Small and medium-sized businesses will lead the IT spending recovery next year, research has predicted.
Security, storage, wireless local area networks, Linux and business intelligence software will be the top priorities for IT spending in 2004, according to a survey by Gartner and SoundView Technology Group.
The survey of 600 IT executives, conducted in late October at the US Gartner Symposium/ITXpo, found that IT spending confidence has improved "substantially" from a year ago.
It also showed that IT spending priorities are returning to more traditional patterns, with software taking precedence over hardware. New project and infrastructure spending priorities are reaching equilibrium again.

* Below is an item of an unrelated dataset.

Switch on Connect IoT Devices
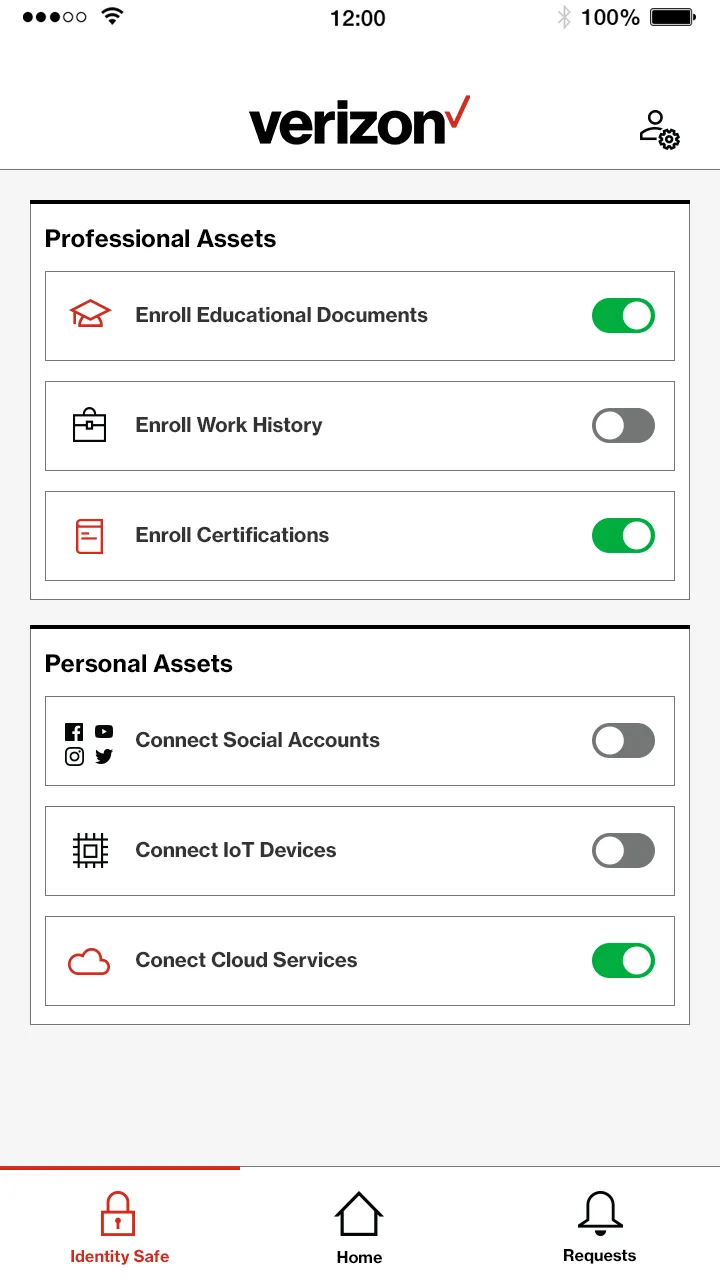Viewport: 720px width, 1280px height. (x=623, y=851)

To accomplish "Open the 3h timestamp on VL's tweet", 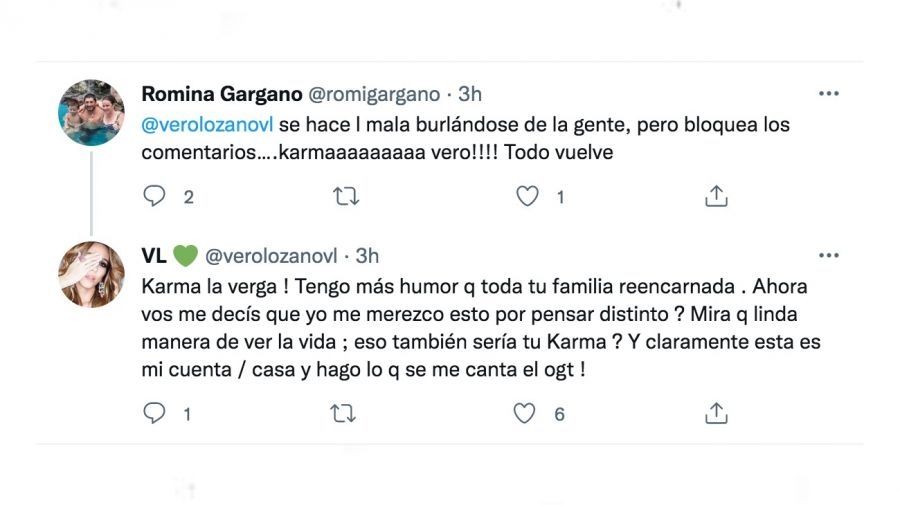I will click(x=367, y=256).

IT executives said their capital spending budgets will begin to grow again at a modest pace of 1.6 per cent in 2004.
Steve Wood, managing director of reseller Parity, said: "There is an air of confidence locally. People have been sweating their assets since 1998-99 and they've come to recognise that they are running their businesses on these systems and there's no point holding on forever.
"There's a lot of confidence in the local market and it's the smaller customers that we're seeing moving initially."
Dale Vile, service director at analyst Quocirca, told vnunet.com: "The supplier landscape is changing for smaller companies.
"There's a lot of technology that has become accessible to them as the barriers to entry to voice over IP or customer relationship management have lowered, so there is more room for movement."
Gartner's research warned that for larger companies the IT budget outlook is flat to declining next year.
But Quocirca's own research into larger companies found they were optimistic about 2004. "In terms of IT budgets there's an indication that there will be a marginal increase in spending," said Vile.
Hardware and software spending is likely to increase slightly next year, but spending on networking and management consultants is likely to drop, he predicted.